- [Your goal] The result should be every line of the listing that holds the word "computer".

- [Entries provided]
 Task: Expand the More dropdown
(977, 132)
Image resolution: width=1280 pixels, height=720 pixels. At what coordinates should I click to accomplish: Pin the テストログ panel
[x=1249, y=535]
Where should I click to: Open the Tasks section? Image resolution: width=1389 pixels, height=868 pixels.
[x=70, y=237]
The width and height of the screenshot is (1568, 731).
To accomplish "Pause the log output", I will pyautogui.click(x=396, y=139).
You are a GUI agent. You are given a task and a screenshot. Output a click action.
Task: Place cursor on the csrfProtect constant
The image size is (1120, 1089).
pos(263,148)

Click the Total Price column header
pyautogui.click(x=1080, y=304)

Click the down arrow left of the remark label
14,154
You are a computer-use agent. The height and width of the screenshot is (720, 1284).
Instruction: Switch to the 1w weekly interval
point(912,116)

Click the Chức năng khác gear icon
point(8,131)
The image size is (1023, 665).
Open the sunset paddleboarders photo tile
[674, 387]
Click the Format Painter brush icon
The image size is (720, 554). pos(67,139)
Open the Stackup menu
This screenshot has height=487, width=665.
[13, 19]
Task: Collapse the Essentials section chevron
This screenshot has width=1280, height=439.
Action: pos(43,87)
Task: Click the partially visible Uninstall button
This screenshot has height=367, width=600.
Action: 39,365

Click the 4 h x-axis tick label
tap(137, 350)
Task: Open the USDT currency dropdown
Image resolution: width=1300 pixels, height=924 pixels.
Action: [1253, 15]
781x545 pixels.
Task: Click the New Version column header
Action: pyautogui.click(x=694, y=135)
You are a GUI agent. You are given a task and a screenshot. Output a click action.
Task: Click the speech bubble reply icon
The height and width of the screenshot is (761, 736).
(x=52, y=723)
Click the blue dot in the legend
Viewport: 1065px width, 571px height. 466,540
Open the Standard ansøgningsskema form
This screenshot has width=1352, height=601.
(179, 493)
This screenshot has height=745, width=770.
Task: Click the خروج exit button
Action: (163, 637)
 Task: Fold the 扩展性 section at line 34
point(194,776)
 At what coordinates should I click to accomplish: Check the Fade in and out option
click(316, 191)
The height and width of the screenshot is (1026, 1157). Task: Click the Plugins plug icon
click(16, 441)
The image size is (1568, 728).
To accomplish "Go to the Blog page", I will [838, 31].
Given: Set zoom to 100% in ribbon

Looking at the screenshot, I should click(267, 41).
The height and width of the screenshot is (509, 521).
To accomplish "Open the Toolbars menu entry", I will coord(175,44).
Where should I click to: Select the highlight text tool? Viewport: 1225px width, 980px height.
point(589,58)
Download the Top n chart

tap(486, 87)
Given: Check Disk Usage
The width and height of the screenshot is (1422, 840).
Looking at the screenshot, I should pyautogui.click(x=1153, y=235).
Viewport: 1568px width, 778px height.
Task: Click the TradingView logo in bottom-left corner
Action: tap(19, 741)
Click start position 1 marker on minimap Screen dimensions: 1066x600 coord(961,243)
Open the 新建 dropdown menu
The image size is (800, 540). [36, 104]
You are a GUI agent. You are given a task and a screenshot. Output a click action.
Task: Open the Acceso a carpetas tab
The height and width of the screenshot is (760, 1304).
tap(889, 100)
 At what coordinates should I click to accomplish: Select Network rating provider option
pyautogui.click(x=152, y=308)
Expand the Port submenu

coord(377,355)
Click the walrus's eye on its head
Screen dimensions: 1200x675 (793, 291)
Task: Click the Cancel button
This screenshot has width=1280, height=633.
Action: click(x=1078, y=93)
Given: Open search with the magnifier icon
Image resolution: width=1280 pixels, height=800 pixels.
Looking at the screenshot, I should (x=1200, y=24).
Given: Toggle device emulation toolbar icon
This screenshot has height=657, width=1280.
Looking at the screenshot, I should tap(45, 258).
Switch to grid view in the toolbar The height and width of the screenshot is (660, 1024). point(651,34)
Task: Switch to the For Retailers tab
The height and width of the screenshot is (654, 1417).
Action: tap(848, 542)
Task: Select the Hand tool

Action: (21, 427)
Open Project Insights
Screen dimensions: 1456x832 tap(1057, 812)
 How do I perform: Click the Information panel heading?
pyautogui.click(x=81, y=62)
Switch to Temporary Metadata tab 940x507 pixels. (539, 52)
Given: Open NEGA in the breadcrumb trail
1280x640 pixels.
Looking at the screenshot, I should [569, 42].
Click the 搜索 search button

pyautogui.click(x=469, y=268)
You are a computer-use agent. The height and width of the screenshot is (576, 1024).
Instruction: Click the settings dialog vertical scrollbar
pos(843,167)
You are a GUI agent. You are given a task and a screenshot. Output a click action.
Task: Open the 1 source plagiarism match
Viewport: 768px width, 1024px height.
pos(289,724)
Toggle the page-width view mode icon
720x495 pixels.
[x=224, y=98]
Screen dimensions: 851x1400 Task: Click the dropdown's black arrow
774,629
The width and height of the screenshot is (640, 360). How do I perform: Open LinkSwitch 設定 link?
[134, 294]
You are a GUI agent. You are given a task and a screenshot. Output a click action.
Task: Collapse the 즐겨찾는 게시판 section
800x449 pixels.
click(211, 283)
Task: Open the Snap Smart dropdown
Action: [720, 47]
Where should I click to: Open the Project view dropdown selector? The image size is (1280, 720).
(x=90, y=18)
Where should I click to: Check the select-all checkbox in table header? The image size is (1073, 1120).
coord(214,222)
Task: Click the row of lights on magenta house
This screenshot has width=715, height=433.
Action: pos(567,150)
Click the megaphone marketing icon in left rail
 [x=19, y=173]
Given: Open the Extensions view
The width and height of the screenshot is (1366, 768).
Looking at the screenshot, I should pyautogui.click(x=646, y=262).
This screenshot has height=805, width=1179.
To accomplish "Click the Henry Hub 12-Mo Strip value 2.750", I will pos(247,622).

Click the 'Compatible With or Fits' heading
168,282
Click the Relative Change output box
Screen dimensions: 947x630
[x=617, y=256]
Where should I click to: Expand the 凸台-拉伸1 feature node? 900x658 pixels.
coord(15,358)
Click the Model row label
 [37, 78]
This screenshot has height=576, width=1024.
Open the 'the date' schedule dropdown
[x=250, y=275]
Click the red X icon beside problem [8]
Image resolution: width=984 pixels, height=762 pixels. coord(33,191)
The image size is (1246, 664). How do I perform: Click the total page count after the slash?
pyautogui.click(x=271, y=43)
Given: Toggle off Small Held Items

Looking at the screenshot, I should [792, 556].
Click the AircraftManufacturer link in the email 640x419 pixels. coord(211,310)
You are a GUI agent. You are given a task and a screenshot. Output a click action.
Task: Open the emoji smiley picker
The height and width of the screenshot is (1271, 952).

- [Response for this exercise]
You are a computer-use agent. The height and width of the screenshot is (720, 1284).
You are a computer-use agent. The height and width of the screenshot is (576, 1024).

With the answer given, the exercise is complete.